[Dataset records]
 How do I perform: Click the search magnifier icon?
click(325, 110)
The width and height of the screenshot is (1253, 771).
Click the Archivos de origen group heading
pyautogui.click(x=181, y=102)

■ Instructions to follow ■
Counting the line that contains "The width and" as the first, copy exactly every line through the end of the records, and nothing else.

■ Output ■
The width and height of the screenshot is (1253, 771).
Click the Archivos de origen group heading
pyautogui.click(x=181, y=102)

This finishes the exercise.